When James Joyce published his seminal work Ulysses the reactions were varied, to say the least. Aside from being banned in Boston, and other ports of entry into the United States, Joyce's fellow writers were divided in their opinions. Although Hemingway is quoted as saying "One Hell of a book" or words to that effect, it's long been doubted he ever even opened the covers, let alone read the thing.
But one of the most damning phrases came from the originator of the run-on sentence herself, Virginia Woolf, when she compared it to "the idle scratching of a stable boy at his pimples." Whether the words were generated by spite, anger, jealousy, or professional opinion is anyone's guess, but if there was ever a case of the kettle calling the pot something only fit for heating water, I don't think we'd have to look much further.
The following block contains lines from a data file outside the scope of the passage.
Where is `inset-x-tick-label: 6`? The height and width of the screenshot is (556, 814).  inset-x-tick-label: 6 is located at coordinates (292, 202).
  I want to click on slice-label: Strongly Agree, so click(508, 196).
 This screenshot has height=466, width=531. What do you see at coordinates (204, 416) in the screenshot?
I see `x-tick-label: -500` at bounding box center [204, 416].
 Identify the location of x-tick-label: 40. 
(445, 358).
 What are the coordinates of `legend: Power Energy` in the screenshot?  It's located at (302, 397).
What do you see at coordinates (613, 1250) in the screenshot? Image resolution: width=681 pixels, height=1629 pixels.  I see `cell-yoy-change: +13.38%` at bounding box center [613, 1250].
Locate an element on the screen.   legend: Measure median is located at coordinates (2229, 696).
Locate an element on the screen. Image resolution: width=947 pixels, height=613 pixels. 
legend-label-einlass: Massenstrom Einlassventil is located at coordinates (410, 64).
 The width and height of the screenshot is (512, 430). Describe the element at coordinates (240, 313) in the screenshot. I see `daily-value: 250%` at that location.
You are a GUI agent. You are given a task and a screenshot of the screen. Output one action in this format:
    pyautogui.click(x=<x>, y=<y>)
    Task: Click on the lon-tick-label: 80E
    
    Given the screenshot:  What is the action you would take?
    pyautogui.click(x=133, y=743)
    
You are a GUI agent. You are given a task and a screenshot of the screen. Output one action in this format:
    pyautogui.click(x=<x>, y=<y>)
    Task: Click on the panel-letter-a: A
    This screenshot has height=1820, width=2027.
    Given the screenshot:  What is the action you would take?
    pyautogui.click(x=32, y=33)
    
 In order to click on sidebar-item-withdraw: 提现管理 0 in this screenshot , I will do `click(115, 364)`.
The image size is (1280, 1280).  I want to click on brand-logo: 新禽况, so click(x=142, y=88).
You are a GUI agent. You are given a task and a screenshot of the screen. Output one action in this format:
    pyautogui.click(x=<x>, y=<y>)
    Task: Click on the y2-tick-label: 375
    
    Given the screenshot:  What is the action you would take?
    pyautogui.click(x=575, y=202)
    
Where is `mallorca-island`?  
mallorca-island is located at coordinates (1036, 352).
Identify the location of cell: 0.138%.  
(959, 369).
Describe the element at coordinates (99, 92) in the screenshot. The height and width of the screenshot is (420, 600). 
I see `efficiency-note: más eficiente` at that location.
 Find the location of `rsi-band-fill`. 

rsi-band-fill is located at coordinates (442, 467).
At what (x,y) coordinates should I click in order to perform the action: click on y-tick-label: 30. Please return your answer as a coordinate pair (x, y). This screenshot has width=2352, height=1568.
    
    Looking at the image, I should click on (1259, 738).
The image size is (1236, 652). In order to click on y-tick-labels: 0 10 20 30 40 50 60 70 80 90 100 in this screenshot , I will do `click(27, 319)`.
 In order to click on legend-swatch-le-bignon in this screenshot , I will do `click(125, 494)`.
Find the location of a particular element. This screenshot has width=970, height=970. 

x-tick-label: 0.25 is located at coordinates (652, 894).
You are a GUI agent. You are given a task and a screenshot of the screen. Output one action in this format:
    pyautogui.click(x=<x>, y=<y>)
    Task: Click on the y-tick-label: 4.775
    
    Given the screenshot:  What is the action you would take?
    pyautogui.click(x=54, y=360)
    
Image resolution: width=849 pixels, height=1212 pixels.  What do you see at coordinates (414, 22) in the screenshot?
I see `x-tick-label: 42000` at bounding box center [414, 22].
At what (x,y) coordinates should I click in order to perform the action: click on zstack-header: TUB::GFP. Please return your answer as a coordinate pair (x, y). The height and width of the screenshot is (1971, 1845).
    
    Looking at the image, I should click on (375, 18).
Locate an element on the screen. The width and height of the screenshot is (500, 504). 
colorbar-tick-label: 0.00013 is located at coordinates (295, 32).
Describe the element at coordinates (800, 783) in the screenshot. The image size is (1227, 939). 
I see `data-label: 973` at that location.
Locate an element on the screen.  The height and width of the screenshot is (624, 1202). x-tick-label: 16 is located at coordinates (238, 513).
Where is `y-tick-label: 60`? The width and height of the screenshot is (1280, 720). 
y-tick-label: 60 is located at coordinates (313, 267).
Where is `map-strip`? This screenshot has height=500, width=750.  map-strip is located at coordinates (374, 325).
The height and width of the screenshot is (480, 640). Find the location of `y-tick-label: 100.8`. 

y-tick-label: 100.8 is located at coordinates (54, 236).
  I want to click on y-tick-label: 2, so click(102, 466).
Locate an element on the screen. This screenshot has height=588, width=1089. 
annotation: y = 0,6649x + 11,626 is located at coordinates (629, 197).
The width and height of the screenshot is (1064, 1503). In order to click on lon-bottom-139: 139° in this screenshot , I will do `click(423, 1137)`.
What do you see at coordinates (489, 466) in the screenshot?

Of course I'm probably prejudiced in that I've always preferred the work of Joyce over Woolf as I've found hers a little too out of touch with reality while, at least in the case of Portrait Of An Artist As A Young Man and Ulysses, Joyce was writing about life among the majority. Woolf lived among the rarefied air of the Bloomsbury intellectual set, and was never lacking for funds, influence, or blind eyes turned to her marriage of convenience.
Joyce on the other hand grew up poor from the time his father squandered the family wealth when he was young and never lived to see any great return from his work. He died poor, blind, and exiled in Switzerland, where he fled to escape the Nazi invasion of France.
I'm sure by now everybody's wondering what any of this has to do with Thomas Pynchon's latest novel Against The Day, which nominally I am supposed to be reviewing. Good question, and the answer lies somewhere amongst some theory of mine that Pynchon is heir to either Joyce or Woolf, or is perhaps even some weird bastard son of them both, a kind of hybrid flower you'd get from the cross-pollination of Joyce's earthiness and Woolf's university intellectualism that's been spiced up with the cynicism of the last 40 years of the 20th century. Pynchon has the same reluctance to participate fully in the world that marked Woolf's life and permeated her work. But he has no problem with writing enthusiastically, one could almost say with idealism, about the American working class and their earthier pursuits.